— WHAT THE TASK ASKS —
Below are the entries. Set down exactly the line containing "[Load image 2 in gallery view] (367, 918)" and each line after it.
Segment Start: EXTRACTED ENTRIES
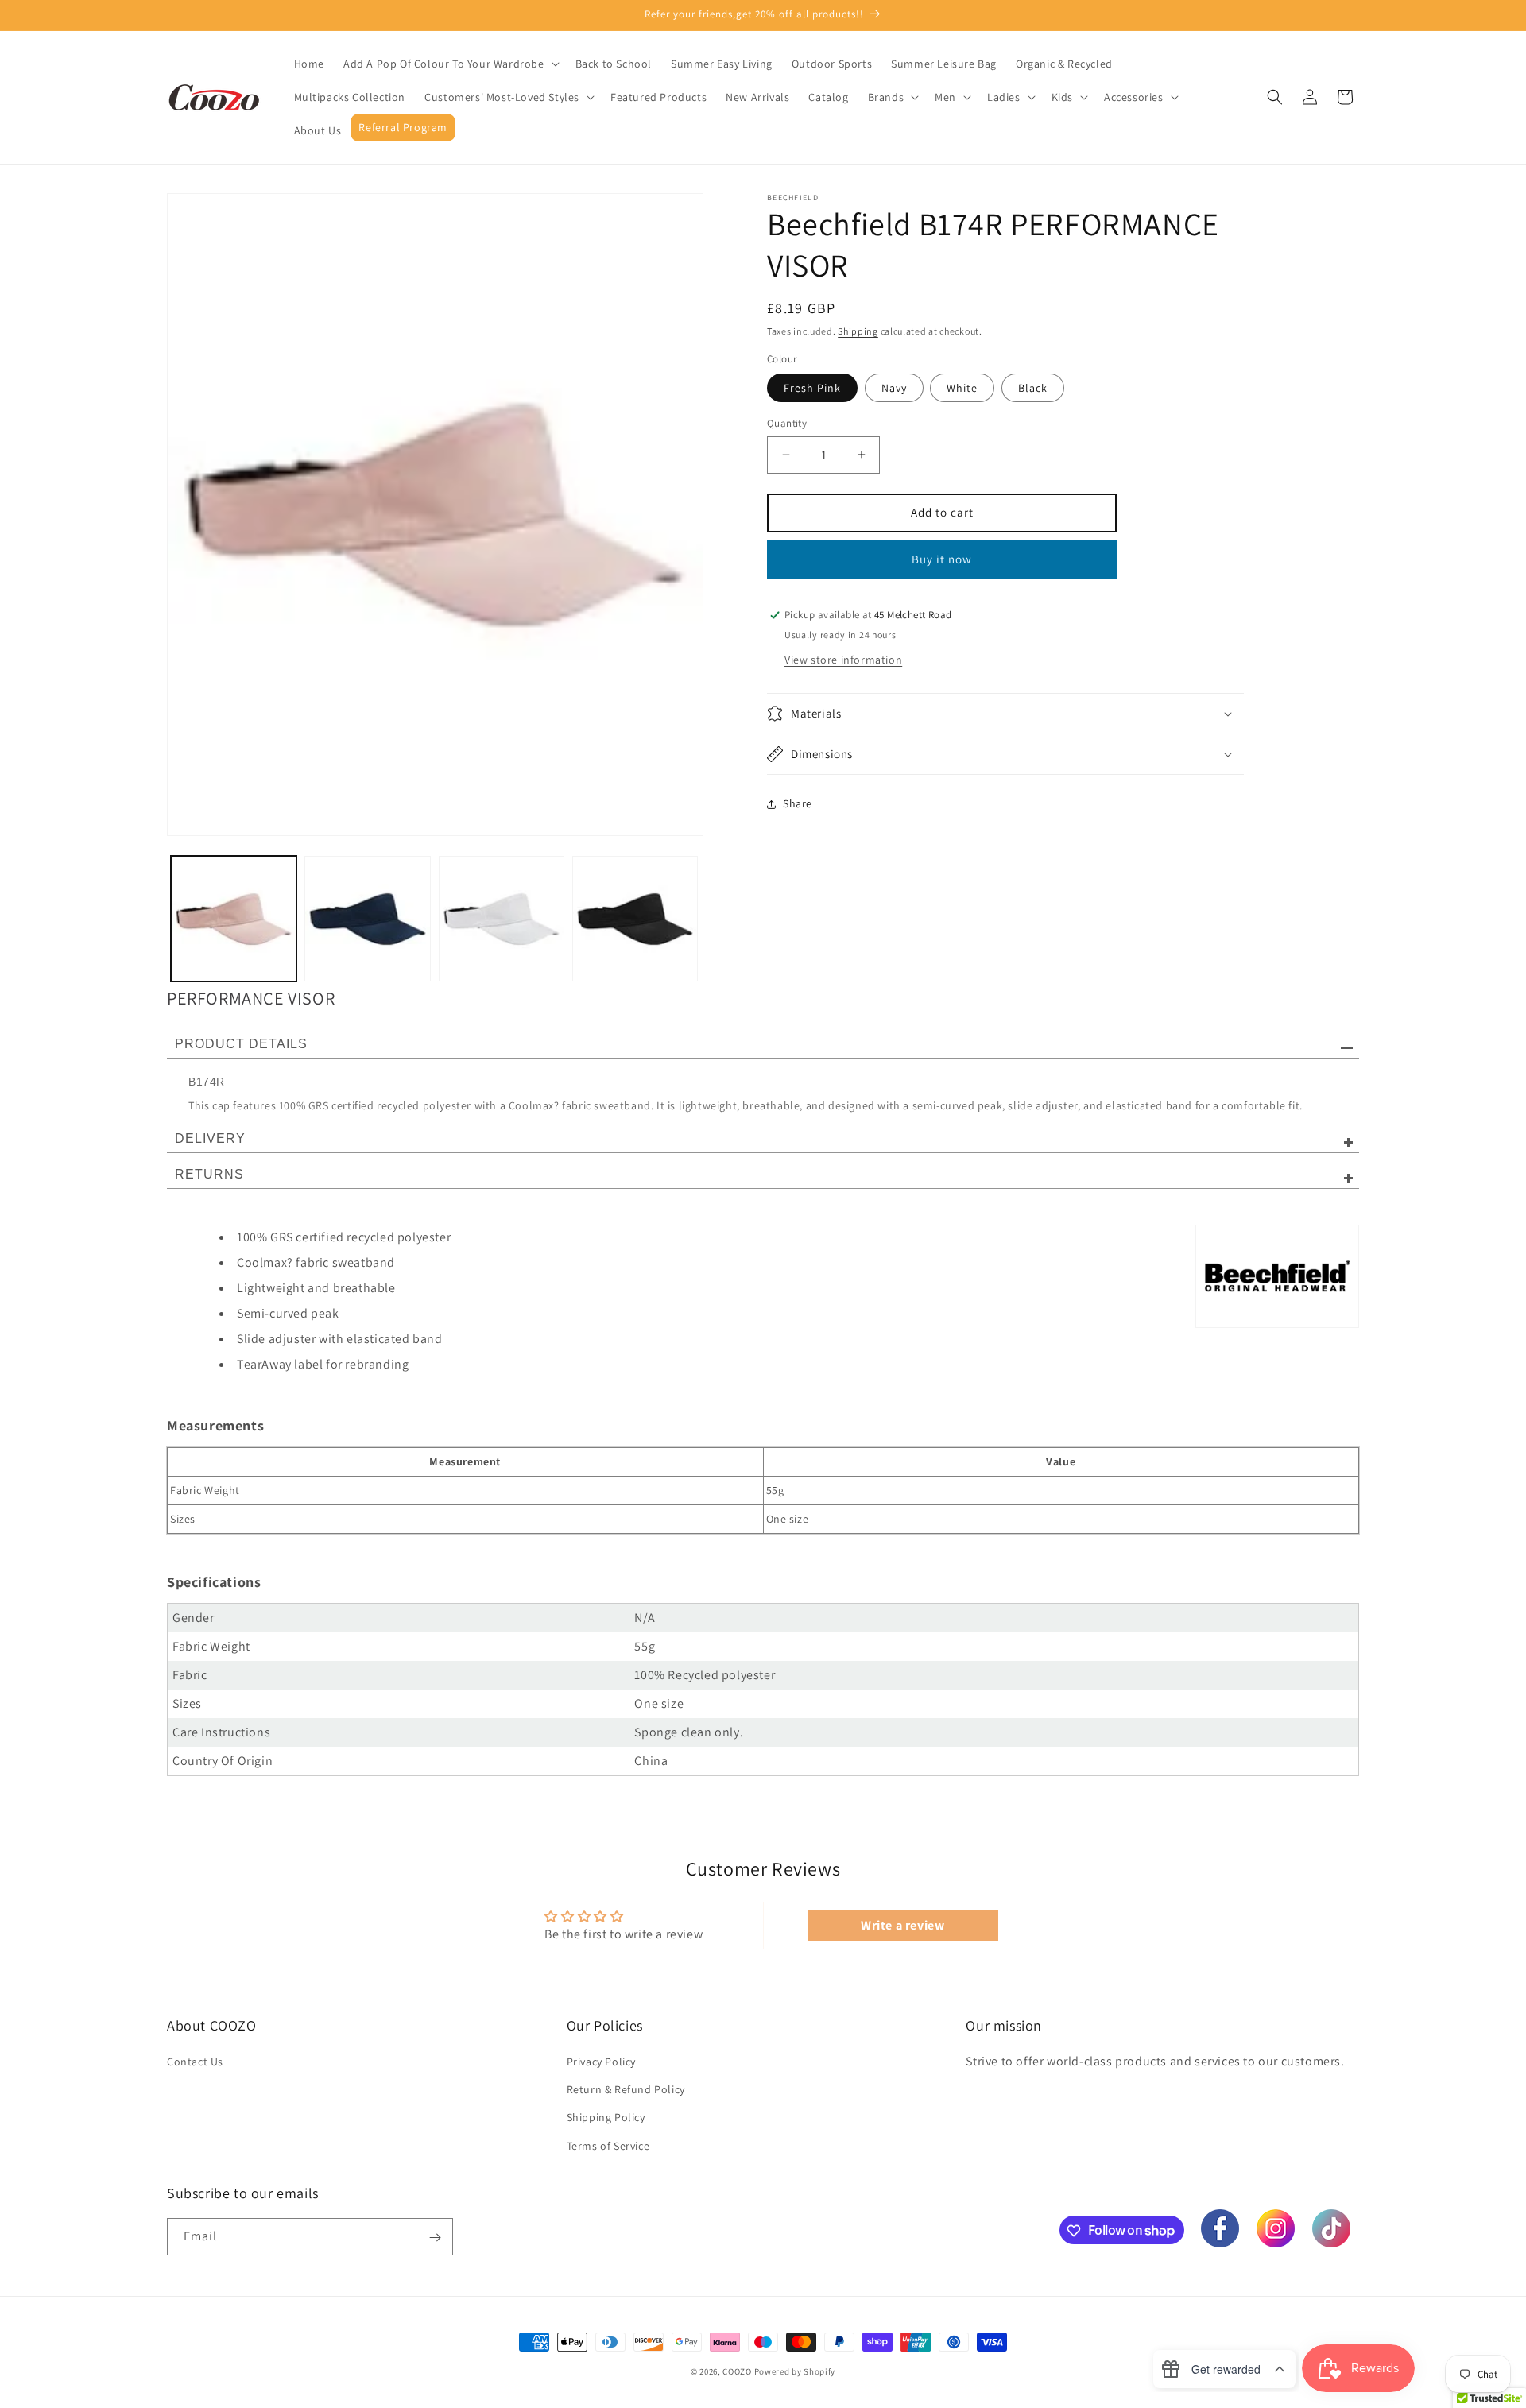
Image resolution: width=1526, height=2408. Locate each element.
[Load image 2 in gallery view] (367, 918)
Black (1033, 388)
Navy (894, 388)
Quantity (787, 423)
Segment End: EXTRACTED ENTRIES
— PROBLEM SOLUTION —
[Load image 2 in gallery view] (367, 918)
Black (1033, 388)
Navy (894, 388)
Quantity (787, 423)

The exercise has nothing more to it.